The prospect of a work stoppage by more than twenty-thousand construction workers in Canada’s oil-rich province of Alberta has sent tremors far beyond North America. “Unions know they have oil companies by the neck,” writes the Financial Post’s Claudia Cattaneo, pointing out Alberta’s labor shortage, which gives workers the clout to reject a 24 percent pay increase over four years that would make most Canadians “cringe with envy.” Some of the workers consider a four-year contract too long (Global Investor) and say they are “simply fighting for the best deal as employers book record profits."
The possible strike highlights a growing international trend—the shortage of oil industry workers and the increasing cost to retain them. Alberta’s labor problems could disrupt some of the world’s largest construction projects involving the conversion of giant fields of oil sands into crude oil. Exploitation of Canadian oil sands would elevate the country’s oil reserves to second place (Ottawa Citizen) behind Saudi Arabia and could account for as much as 20 percent of the world’s overall increase in oil production. This CFR Task Force report recommends the United States also exploit its oil sands to help ease world oil price increases and foreign oil imports.
Roughnecks, as oil workers are known in the trade, have become “a precious commodity” encouraging companies to offer better benefits (Bloomberg) in an increasingly competitive job market. Brian Maynard, a vice-president for the Canadian Association of Petroleum Producers, says the nation’s energy industry will need several thousand (Calgary Herald) more workers in the next eight years. Maynard says experienced oil workers are so difficult to find globally that even dramatically increasing immigration would fail to bring in adequate labor. This government-sponsored report looks at labor needs in Canada’s energy sector through 2013.

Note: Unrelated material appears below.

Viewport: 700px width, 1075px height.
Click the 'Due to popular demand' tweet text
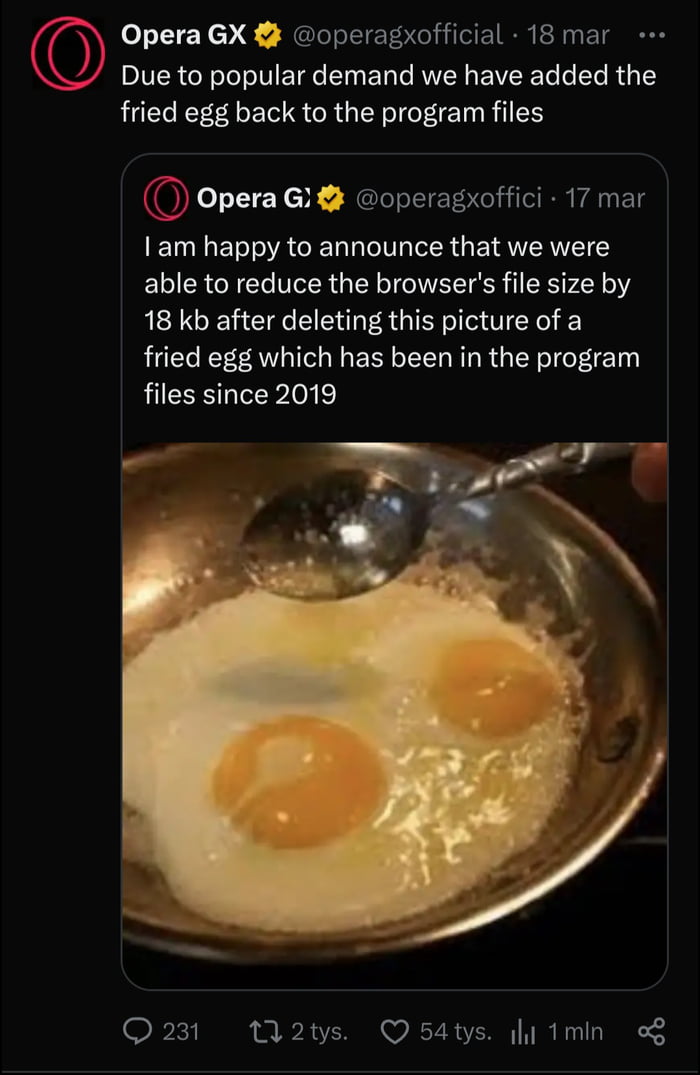pyautogui.click(x=388, y=93)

Alberta’s problems are not unique. Fuad Al-Zayer, head of data services for the Organization of the Petroleum Exporting Countries, notes “wage pressure” from the global labor shortage drove oil project costs up by 15 percent in 2005 and blames the lack of skilled workers on early retirements in the industry. Recent statistics (PDF) for the U.S. petroleum industry show at least half of oil professionals are over fifty and only 15 percent are in their twenties to mid-thirties. Over the next decade the industry as a whole is facing a wave of retirements (Rigzone) that could strip it of its most experienced managers, slowing projects and driving up costs. One oil worker said he’s sees a lot of job-switching (Energy Tribune) by qualified personnel “because people keep offering them more money.”

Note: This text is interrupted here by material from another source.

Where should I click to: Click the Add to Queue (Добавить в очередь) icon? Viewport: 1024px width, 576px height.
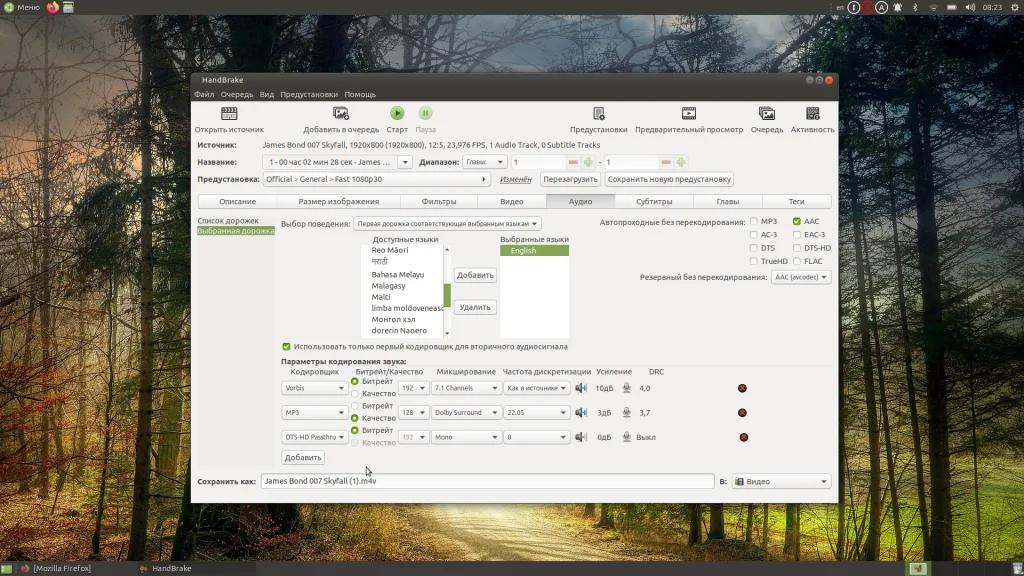point(341,114)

In addition, university enrollment in geosciences and other majors needed by the oil industry is decreasing (PDF) in many countries —though China and a few other nations are enrolling more students (ZDNet) in these fields. Oil analyst Jim Letourneau says a four-year degree (KWR Advisors) plus several years of work experience is needed to be deemed a “competent” professional, highlighting the need for strategic planning. Compounding the challenge is growing labor demand in other energy and extractive sectors. Shortages in technical fields also threaten to impede growth in the nuclear power industry and mining sectors (IHT).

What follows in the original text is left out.